DATA PROVIDED:

━━━━━━━━━━━━━━━━━━━━━━━━━━━━━━

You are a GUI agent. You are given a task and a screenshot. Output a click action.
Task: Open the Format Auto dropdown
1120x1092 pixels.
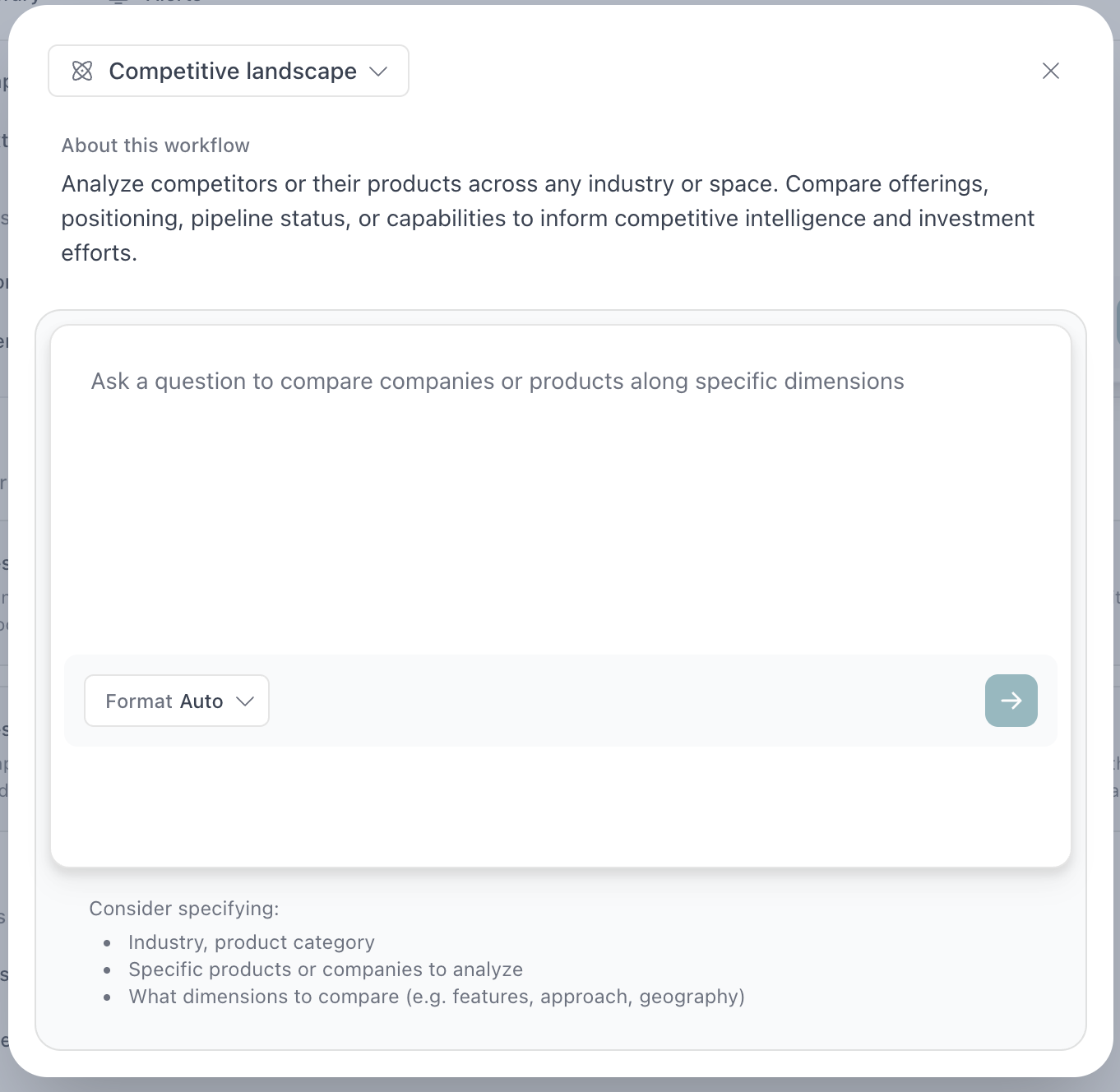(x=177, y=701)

━━━━━━━━━━━━━━━━━━━━━━━━━━━━━━

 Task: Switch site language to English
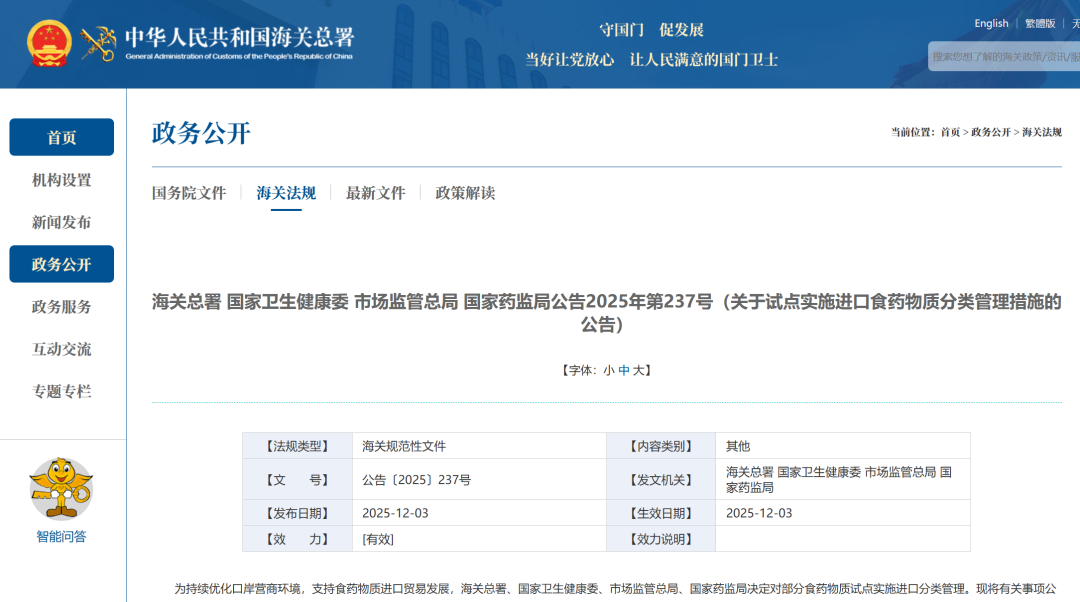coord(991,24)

━━━━━━━━━━━━━━━━━━━━━━━━━━━━━━

WRITTEN PROBLEM:
Present the stretch of the items from the line containing "You are a GUI" through the line containing "(x=177, y=701)" as a Markdown table with the columns Row and Line text, skipping any blank lines. Leave the pictures out of the table.

OUTPUT FOR THIS EXERCISE:
| Row | Line text |
|---|---|
| 1 | You are a GUI agent. You are given a task and a screenshot. Output a click action. |
| 2 | Task: Open the Format Auto dropdown |
| 3 | 1120x1092 pixels. |
| 4 | (x=177, y=701) |